◆ AUFGABE A: Fassen Sie den Textauszug in zwei Sätzen zusammen.
◆ AUFGABE B: Schreiben Sie aus dem Textauszug die Stelle von „Fazit: Frauen können“ bis „nur gesellschaftlich Relevantes!)“ wortgetreu ab.
◆ AUFGABE C: Führen Sie den Text über den Umgang von Frauen und Männern mit Geld und Gefühlen im Anschluss an seinen letzten Satz weiter.

◆ TEXTAUSZUG:
↓↓↓

Fazit: Frauen können besser mit Geld und Gefühlen umgehen – also sollten sie politisch die Gelegenheiten ergreifen, um für Heilung von Mensch und Kultur einzutreten. (Um es gleich vorweg zunehmen: Nicht mehr zu den gegenwärtigen Honoraren und nicht mit einem derartig eingeschränkten Berufsrecht!) Männer können diese Dinge laut Untersuchungsergebnis nicht (so gut) – aber sie sollten es lernen. Sie sollten sich nicht mit einem (verantwortungslosen) Eingeständnis à la „Ich Mann, ich inkompetent“ davonstehlen können: Also sollten sie besser lernen, mit Geld umzugehen, lernen, Kinder gesund zu pflegen und Frauen liebevoll wie mitfühlend zu behandeln und Männer sollten Frauen ernst nehmen: und sich selbst gleichfalls. Das sollte Männern zu denken geben – und sie müssen sich fragen lassen, was sie eigentlich wirklich besser können als Frauen. (Aber bitte nur gesellschaftlich Relevantes!)

↑↑↑

◆ AUSGELESENE EINTRÄGE:
↓↓↓

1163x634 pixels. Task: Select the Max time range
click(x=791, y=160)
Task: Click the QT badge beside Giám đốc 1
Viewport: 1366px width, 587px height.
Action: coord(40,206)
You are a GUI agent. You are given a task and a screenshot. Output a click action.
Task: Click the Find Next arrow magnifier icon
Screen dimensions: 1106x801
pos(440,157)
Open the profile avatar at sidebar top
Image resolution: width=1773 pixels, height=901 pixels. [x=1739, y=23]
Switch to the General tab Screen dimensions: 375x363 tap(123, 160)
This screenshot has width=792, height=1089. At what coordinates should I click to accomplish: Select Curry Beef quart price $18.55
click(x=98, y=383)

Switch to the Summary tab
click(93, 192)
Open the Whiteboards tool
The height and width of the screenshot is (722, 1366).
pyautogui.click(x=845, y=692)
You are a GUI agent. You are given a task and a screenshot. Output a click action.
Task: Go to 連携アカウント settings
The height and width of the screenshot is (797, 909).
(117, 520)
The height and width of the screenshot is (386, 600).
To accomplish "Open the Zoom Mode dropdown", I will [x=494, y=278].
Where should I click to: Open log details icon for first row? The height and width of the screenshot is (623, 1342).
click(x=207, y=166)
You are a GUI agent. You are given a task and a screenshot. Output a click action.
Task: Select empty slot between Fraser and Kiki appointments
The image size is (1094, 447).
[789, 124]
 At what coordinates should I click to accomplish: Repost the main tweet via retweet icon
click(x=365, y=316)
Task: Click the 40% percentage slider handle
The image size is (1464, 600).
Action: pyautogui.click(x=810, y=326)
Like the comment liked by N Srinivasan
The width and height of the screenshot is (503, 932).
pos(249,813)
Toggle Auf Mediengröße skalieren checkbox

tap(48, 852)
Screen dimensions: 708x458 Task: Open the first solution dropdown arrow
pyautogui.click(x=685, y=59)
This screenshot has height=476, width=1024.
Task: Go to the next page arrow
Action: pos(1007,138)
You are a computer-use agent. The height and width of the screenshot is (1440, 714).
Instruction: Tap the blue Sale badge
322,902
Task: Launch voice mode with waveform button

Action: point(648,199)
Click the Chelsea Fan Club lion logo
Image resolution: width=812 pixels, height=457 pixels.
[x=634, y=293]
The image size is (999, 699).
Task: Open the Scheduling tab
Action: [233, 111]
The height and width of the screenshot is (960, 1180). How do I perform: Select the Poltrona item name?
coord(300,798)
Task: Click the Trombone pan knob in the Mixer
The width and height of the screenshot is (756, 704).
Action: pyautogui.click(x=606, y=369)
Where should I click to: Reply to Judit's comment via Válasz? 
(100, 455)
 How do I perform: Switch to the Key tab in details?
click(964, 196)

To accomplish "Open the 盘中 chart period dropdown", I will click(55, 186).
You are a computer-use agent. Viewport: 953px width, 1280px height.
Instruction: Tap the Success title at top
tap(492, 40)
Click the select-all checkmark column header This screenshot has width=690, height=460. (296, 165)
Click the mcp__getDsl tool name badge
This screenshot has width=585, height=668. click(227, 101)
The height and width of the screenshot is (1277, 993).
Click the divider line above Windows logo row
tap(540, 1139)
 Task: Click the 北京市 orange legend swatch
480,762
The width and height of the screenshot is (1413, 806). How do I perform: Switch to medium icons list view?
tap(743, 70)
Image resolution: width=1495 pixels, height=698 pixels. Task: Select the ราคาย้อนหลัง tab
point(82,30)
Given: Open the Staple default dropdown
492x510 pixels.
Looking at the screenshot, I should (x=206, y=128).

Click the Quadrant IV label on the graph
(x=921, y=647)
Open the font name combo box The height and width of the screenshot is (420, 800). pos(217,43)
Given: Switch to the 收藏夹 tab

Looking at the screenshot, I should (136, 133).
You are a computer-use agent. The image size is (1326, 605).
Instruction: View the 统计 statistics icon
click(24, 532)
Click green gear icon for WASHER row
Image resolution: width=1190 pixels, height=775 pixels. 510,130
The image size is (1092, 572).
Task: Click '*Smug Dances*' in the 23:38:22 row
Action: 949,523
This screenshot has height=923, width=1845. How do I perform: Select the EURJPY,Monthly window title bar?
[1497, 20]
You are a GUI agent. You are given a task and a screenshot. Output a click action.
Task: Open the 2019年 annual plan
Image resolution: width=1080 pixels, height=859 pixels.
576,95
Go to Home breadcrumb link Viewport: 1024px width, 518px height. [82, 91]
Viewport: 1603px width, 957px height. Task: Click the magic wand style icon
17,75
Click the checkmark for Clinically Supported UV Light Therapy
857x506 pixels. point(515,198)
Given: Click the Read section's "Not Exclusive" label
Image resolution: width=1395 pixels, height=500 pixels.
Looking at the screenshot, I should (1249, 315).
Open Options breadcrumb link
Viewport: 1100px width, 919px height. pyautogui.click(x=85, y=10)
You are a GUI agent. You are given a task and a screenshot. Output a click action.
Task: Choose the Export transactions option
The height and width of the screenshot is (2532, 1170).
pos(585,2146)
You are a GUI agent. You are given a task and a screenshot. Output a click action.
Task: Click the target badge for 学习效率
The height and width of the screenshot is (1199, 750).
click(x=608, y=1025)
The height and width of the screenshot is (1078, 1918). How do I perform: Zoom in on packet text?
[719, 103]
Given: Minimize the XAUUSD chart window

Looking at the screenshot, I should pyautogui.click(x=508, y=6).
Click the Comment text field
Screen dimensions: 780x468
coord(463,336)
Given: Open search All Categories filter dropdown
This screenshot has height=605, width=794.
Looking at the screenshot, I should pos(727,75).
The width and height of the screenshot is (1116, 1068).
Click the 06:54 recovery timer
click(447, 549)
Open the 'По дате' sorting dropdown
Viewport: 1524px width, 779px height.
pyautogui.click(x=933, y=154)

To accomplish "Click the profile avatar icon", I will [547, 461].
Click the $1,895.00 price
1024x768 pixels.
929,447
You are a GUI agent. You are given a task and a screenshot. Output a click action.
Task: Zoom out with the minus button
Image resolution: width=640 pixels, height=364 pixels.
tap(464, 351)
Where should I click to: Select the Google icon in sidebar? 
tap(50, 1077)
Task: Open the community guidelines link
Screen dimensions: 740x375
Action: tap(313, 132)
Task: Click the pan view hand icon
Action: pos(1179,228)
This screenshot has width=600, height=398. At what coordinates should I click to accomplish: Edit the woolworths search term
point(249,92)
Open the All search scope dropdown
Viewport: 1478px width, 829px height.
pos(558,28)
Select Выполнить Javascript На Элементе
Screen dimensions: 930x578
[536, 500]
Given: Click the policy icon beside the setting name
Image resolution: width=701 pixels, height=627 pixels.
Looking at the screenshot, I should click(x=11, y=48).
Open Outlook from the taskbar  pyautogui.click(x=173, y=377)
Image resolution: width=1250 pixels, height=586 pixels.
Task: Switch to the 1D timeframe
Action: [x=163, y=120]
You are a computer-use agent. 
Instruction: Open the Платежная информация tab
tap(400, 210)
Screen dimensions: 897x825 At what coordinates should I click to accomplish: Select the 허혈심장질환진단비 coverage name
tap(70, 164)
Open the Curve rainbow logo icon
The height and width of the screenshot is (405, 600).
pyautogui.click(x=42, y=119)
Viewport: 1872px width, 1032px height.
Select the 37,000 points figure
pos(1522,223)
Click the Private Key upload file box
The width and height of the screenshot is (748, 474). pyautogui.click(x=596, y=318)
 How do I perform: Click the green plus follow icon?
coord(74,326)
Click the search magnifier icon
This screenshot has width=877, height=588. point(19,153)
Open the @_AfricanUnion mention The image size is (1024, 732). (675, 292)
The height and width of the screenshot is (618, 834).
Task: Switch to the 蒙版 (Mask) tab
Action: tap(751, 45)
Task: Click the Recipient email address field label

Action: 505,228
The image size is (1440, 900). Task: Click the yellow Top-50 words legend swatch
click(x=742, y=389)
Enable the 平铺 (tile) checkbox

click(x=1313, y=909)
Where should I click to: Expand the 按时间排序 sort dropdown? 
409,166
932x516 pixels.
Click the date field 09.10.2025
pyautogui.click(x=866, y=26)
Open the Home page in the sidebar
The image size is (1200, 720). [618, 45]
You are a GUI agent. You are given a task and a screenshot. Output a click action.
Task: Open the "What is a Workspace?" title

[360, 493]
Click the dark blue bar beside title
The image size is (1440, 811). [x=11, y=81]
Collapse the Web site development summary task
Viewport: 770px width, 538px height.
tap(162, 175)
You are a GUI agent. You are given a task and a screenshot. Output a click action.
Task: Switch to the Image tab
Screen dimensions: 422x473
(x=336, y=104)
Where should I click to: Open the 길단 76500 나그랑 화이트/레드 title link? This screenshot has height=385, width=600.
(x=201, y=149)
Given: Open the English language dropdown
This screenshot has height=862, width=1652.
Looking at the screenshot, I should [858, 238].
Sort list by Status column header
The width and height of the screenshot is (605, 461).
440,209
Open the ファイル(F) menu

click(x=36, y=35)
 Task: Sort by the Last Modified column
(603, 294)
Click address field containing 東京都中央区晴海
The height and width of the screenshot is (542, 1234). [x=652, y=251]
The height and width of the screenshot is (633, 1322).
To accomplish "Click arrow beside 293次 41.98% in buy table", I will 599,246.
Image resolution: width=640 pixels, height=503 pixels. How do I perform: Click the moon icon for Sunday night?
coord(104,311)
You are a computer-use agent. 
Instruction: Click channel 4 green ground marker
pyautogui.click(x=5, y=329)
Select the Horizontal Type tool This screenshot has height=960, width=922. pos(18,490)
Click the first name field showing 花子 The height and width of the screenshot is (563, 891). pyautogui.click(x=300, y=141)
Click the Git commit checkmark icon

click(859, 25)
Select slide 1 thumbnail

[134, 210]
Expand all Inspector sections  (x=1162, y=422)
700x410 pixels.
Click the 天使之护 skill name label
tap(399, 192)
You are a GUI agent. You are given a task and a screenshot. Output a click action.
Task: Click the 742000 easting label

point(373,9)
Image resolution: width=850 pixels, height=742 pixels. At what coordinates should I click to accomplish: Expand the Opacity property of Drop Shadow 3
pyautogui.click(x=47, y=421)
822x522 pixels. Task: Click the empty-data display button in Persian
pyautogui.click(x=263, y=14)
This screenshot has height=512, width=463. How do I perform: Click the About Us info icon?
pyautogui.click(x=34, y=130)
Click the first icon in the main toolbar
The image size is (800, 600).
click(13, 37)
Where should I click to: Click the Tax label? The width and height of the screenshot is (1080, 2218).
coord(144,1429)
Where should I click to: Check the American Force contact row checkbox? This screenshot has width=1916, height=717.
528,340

↑↑↑

◆ IHRE ANTWORT A: Frauen können besser mit Geld und Gefühlen umgehen und sollten daher politisch die Gelegenheiten ergreifen, um für Heilung von Mensch und Kultur einzutreten, jedoch nicht zu den gegenwärtigen Honoraren und nicht mit einem derart eingeschränkten Berufsrecht. Männer können diese Dinge laut Untersuchungsergebnis nicht so gut, sollten aber lernen, mit Geld umzugehen, Kinder gesund zu pflegen, Frauen liebevoll zu behandeln und ernst zu nehmen, und sich fragen lassen, was sie wirklich besser können als Frauen.

◆ IHRE ANTWORT B:
Fazit: Frauen können besser mit Geld und Gefühlen umgehen – also sollten sie politisch die Gelegenheiten ergreifen, um für Heilung von Mensch und Kultur einzutreten. (Um es gleich vorweg zunehmen: Nicht mehr zu den gegenwärtigen Honoraren und nicht mit einem derartig eingeschränkten Berufsrecht!) Männer können diese Dinge laut Untersuchungsergebnis nicht (so gut) – aber sie sollten es lernen. Sie sollten sich nicht mit einem (verantwortungslosen) Eingeständnis à la „Ich Mann, ich inkompetent“ davonstehlen können: Also sollten sie besser lernen, mit Geld umzugehen, lernen, Kinder gesund zu pflegen und Frauen liebevoll wie mitfühlend zu behandeln und Männer sollten Frauen ernst nehmen: und sich selbst gleichfalls. Das sollte Männern zu denken geben – und sie müssen sich fragen lassen, was sie eigentlich wirklich besser können als Frauen. (Aber bitte nur gesellschaftlich Relevantes!)

◆ IHRE ANTWORT C:
Die drei Bereiche Gefühl, samt Heilungsprinzip, Kapital und Organisation des Lebens sind die tragenden Pfeiler einer Kultur (neben der Gebärfunktion, die jedoch jetzt tatsächlich nicht zum neuen Politikum werden sollte). Männer jonglieren vor allem mit drei Dingen, mit denen sie sich vor Frauen setzen und sie blockieren: körperliche Kraft, nimmermüder Kampfgeist und unbedingter Siegeswille. Die Geschlechtsteile und deren Überbewertung lasse ich – völlig unüblich in unserer Kultur – in dieser Gegenüberstellung mal außer Acht.
Das erste Ziel der „Gleichstellungsdebatten“ sollte daher sein, dass Männer und Frauen sich selbst schätzen und ihre eigene „Andersartigkeit“ annehmen und gesellschaftlich mit einbringen ohne ständig der Gefahr der Abwertung ausgesetzt zu werden. Es ist ein Holzweg, wenn das eine Geschlecht dem anderen „Gleichheit“ und „Gleichstellung“ verbal anbietet oder gar gesetzlich glaubt, einräumen zu können: Die Beziehung bleibt charakterisiert durch einen Geber, Mann, und Nehmer, Frau! Damit bleibt die Hierarchie der Geschlechter gewahrt. Denn das Problem geht tiefer, als die „äußere“ Einteilung der Geschlechter inklusive der „einfachen“ kulturellen Rollenzuschreibung glauben macht. Der einzige Weg zur gegenseitigen Akzeptanz führt über die Annahme der eigenen Gefühle und die Akzeptanz des Andersseins von Mann und Frau.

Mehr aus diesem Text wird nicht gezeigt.